Sunny mengerutkan kening. Memang ada perselisihan internal dalam faksi Nefi, dengan beberapa orang dari pemukiman luar yang menentang siapa pun dari Kastil yang bergabung dengan mereka. Changing Star dan anggota kelompoknya berusaha mencegah sesuatu yang terlalu buruk terjadi, tapi mereka tidak bisa berada di mana-mana sekaligus.
"Ada beberapa pengacau, benar. Tapi kamu akan baik-baik saja. Katakan saja bahwa kamu bersamaku."
Dia berpikir sejenak, lalu mengoreksi dirinya sendiri:
"Sebenarnya, jangan katakan itu. Kebanyakan dari mereka hampir tidak tahu siapa aku. Katakan saja bahwa kau bersama Night. Dan jika Night bertanya mengapa kamu berkeliling memberitahu orang-orang bahwa kamu bersamanya, katakan saja bahwa kamu bersamaku."

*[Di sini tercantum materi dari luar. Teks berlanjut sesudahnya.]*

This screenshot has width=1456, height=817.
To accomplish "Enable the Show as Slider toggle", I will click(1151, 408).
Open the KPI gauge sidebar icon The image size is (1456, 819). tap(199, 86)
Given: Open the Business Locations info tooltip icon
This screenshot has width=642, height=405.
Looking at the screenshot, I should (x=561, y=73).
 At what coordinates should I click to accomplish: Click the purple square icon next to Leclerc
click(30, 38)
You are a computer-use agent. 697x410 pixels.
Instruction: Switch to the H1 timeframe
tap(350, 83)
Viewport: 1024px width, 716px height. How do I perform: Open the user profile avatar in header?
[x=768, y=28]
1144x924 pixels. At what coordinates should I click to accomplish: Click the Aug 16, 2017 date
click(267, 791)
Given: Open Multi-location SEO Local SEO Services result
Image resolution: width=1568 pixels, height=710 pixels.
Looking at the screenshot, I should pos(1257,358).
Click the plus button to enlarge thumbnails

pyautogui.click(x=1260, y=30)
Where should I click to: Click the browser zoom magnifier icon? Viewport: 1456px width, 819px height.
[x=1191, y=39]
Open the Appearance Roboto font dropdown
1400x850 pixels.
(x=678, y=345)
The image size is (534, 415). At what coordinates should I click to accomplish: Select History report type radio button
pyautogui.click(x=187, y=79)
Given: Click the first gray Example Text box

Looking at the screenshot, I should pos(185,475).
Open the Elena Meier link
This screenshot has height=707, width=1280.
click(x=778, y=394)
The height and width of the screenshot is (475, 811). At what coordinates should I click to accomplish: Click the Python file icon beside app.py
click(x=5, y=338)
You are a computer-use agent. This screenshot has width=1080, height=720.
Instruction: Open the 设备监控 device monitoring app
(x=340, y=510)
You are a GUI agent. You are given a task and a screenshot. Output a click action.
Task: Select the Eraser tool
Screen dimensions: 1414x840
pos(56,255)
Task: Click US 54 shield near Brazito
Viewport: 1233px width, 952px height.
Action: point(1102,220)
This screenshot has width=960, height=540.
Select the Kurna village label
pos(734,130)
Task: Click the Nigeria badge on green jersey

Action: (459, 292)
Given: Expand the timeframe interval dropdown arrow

Mereka berdua tiba-tiba menatapnya.
"Temanku Kai masih hidup? Itu berita yang luar biasa!" Stev berkata sambil tersenyum lebar.
Di wajah Aiko, ekspresi melamun muncul.
"Kenapa kau tidak memberitahuku kalau kau sudah mengenal Night sejak awal? Itu akan membuat segalanya menjadi lebih mudah!"
Sunny menatap mereka dan menggelengkan kepalanya.
"Ambil air liurmu, ya?"
Kenapa ia menghabiskan waktu satu jam penuh untuk meyakinkan Stev agar mau kembali bersamanya? Ia bisa saja membawa Kai bersamanya, dan si bajingan itu akan langsung mengiyakan setelah mendapat satu senyuman dari pemanah cantik itu.
'Sangat tidak adil...'
Lalu, ia tiba-tiba menoleh dan membeku.
Ada sesuatu yang salah. Sangat, sangat salah. Para Penjaga yang seharusnya berjalan melewati bayangannya semenit yang lalu... tidak pernah muncul.